» TASK ITEM: The response must consist of the lines from the one holding "You are a computer-use" through the final line of the entries, given again exactly and without any pictures.
--- START ---
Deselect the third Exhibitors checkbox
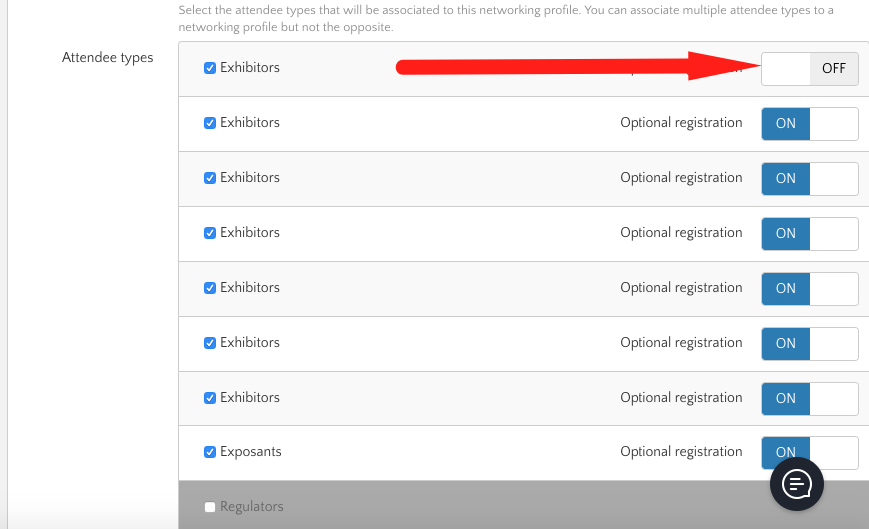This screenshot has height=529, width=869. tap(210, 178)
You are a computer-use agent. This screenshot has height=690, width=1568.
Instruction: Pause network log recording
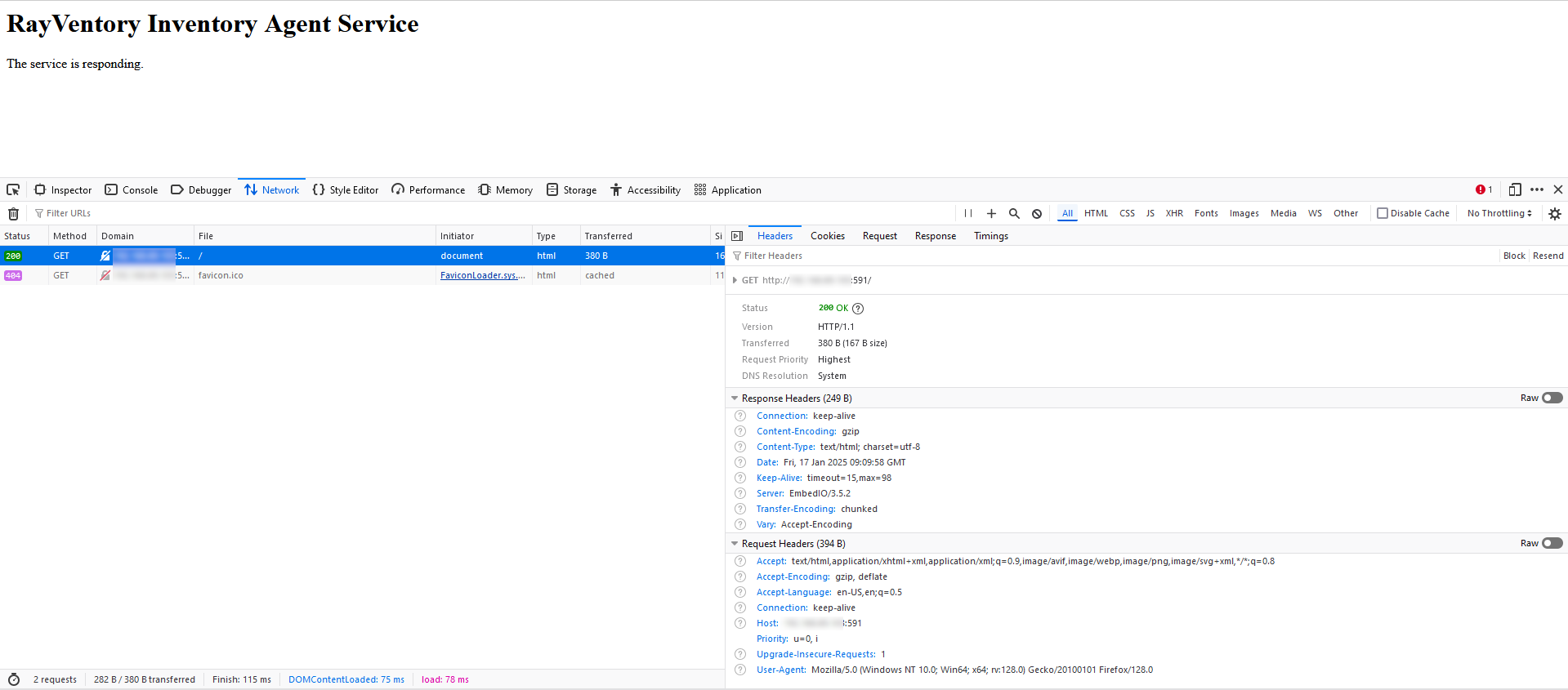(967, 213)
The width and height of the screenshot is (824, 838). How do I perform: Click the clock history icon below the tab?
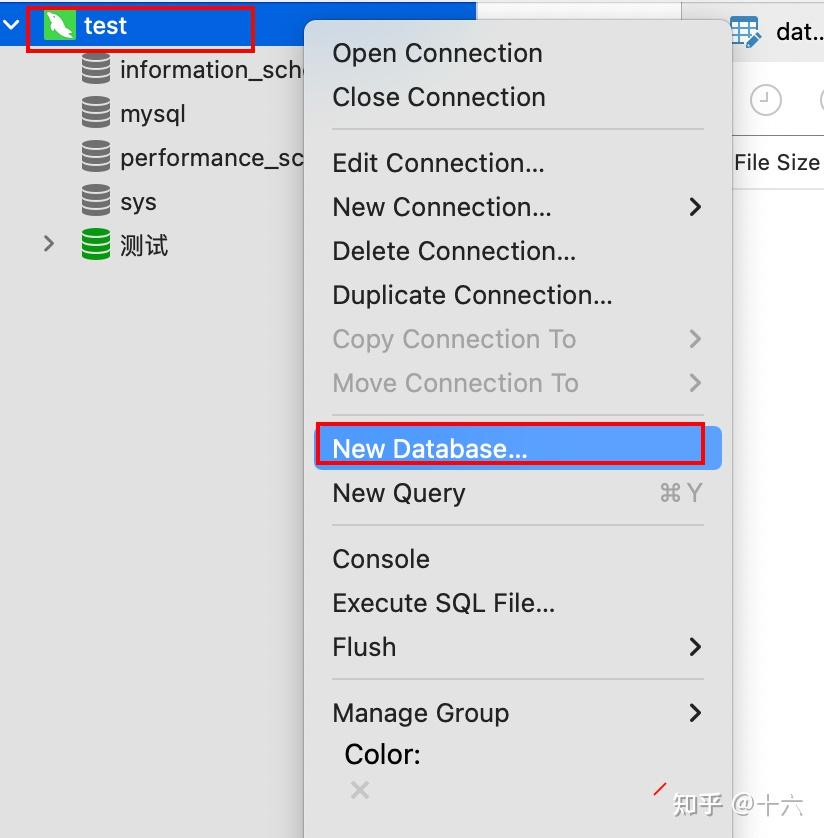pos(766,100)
--- END ---
» RESPONSE TO THIS TASK:
You are a computer-use agent. This screenshot has height=690, width=1568.
Instruction: Pause network log recording
(967, 213)
The width and height of the screenshot is (824, 838). How do I perform: Click the clock history icon below the tab?
pos(766,100)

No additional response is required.